読者からの質問にプロフェッショナルが答える「ベースボールゼミナール」。今回は走塁編。回答者は現役時代、たびたび好走塁を披露した元中日ほかの井端弘和氏だ。 Q.無死、または一死二塁でライトへのフライが上がった際、タッチアップして三塁を狙うことを優先するか、ハーフウェーから本塁を狙うことを優先するかで迷います。特に後方へ追いかけている打球での判断が難しいです。点差やアウトカウントで判断の基準になるものはありますか。(徳島県・16歳)
中日時代の井端氏の走塁
A.無死ならばタッチアップ優先。一死ならば原則ハーフウェーです このケースで無死ならば、どんな試合展開、状況下でもタッチアップ優先です。特に質問のように、外野手に捕られるか捕られないか判断がつきづらいのならば、なおさらで、そうであるならば100パーセントタッチアップです。質問の内容・状況とは少し異なりますが、仮に無死満塁であっても同じで、二塁ランナーはタッチアップを狙います。一塁ランナーのみハーフウェーで、三塁ランナーも当然、タッチアップでしょう。
これらのケースで仮に外野手が捕球できなくて、タッチアップを狙ったがためにスタートが遅れ、ホームにかえることができなかったとしても仕方がありません(※ホームでアウトになる、ということではありません)。それでも無死一、三塁もしくは二、三塁となってチャンス拡大ですから。逆に、質問のように無死二塁で外野後方の飛球でタッチアップできなければ、大ボーンヘッドでしょう。プロでもよくこのボーンヘッドをしてしまう選手がいるのが困ったところなのですが、質問の方にはこの原則をしっかりと理解してほしいと思います。
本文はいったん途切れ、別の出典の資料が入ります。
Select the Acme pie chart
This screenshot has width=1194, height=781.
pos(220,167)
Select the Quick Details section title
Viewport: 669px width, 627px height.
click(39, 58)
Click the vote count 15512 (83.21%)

では一死二塁ならば、どうか。ハーフウェーです。誤解を恐れずに言えば、タッチアップして二死三塁になったとしても、決して得点のチャンスとは言えないからです。もちろん、ヒットが出れば1点入る状況ですが、二死三塁では内野ゴロ、外野フライでは点は入りませんし、二死二塁と大差ありませんよね。それならば、外野後方にフライが上がったら、外野手が捕球できないときのことを想定してハーフウェーで状況を見守るほうがいい、という考えです。外野が捕球できなければ、ホームにかえって1点です。ハーフウェーで待って、捕球されたら一生懸命に二塁に帰ればいいでしょう。
イラスト=横山英史
無死と一死で判断が分かれるわけですが、一死のハーフウェーについては外野後方に飛球が上がり、野手が追いかけている際の考え方で、例えば外野の定位置に高くフライが上がった場合は異なります。外野手の足が止まり捕球体勢に入っていて、「完全に捕られるな」と判断がつけば、タッチアップに切り替えて三塁をもらいましょう。チャンスとは言えなくても、三塁に行けば、ワイルドピッチでも1点を取れる可能性がありますから。そこは相手をしっかり観察することと、瞬時の判断が求められるところです。
●井端弘和(いばた・ひろかず)
1975年5月12日生まれ。神奈川県出身。堀越高から亜大を経て98年ドラフト5位で中日入団。14年に
巨人へ移籍し、15年限りで現役引退。内野守備走塁コーチとなり、18年まで指導。侍ジャパンでも同職を務めている。現役生活18年の通算成績は1896試合出場、打率.281、56本塁打、410打点、149盗塁。